Ma qualcosa sta cambiando. L’anno scorso un gruppo di famiglie di vittime del 9/11 ha tentato di citare in giudizio l’Arabia Saudita in un tribunale di New York, ma il giudice distrettuale George Daniels ha respinto il caso sulla base del fatto che una tale accusa violerebbe la sovranità di un paese straniero. La questione è stata ripresa a livello politico, e questa settimana il Senato degli Stati Uniti ha approvato una legge, la Justice Against Sponsors of Terrorism Act (JASTA) che, in teoria, renderà possibile per gli americani perseguire penalmente singoli membri della famiglia reale saudita o ufficiali per il loro coinvolgimento nel 9/11. Obama ha detto che non firmerà l’atto, ma ancora una volta, questo attira molta attenzione. Alcuni documenti riservati sono stati appena rilasciati sotto un’ordine per la libertà di informazione, da cui risulta che alcuni dei dirottatori del 9/11 stavano ricevendo denaro e sostegno, e anche aiuto per entrare in una scuola di volo, da funzionari sauditi, alcuni dei quali sono stati interrogati subito dopo gli eventi e, come rivelano i file pubblicati dal Guardian di Londra questa settimana, dimostravano tutti i segni di colpevolezza. Il governo saudita è così spaventato della possibilità che questa narrativa possa affermarsi nel mainstream americano che hanno minacciato di ritirare tutti i soldi che hanno depositato in America (750 miliardi di dollari), se il disegno di legge JASTA è promulgato.
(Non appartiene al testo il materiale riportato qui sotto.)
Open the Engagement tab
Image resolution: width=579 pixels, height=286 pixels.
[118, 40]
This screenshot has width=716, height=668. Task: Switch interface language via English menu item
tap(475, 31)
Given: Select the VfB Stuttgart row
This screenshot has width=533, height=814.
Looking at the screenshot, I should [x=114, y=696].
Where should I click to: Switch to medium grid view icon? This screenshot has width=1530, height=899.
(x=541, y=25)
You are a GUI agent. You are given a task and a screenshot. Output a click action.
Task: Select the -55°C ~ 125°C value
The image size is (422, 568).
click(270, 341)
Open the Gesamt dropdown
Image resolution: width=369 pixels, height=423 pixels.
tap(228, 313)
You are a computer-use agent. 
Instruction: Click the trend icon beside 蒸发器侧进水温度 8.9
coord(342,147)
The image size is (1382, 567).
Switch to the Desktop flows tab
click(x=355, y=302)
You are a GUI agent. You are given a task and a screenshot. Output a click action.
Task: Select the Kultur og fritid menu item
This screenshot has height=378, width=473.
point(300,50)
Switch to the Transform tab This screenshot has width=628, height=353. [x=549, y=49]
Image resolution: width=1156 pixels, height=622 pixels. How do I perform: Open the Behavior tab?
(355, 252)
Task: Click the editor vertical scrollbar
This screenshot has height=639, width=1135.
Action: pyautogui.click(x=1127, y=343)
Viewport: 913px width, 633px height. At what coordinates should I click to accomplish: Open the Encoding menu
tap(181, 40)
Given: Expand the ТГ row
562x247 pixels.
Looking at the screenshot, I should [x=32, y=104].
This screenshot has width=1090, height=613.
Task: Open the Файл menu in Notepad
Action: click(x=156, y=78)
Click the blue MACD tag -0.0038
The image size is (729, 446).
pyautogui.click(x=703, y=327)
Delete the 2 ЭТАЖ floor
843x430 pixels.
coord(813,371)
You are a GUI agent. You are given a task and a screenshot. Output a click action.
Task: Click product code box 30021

Ma anche questa è una cortina fumogena. Il patrocino di terroristi, i bombardamenti in Yemen… queste cose sono certamente cattive. Ma il punto principale, quella di cui nessuno parla mai, è il fatto che i miliardi di al-Saud vengono utilizzati per fini teologici. Il ruolo ufficiale del regno nell’Islam è Difensore dei Luoghi Santi, ma quel titolo, tenuto per secoli dall’Impero Ottomano, non dà l’autorità di decidere questioni religiose. In tutto il mondo vediamo gli effetti dell’utilizzo di denaro come metodo alternativo.
L’Arabia Saudita ha comprato l’Islam. Per oltre 200 anni, la famiglia al-Saud ha promosso la teologia wahhabita fondamentalista, per lo più attraverso la guerra all’interno della penisola arabica; ma negli ultimi 50 anni è invece stata in grado di continuare questo progetto utilizzando i soldi del petrolio per pagare una rivoluzione dell’Islam sunnita in tutto il mondo.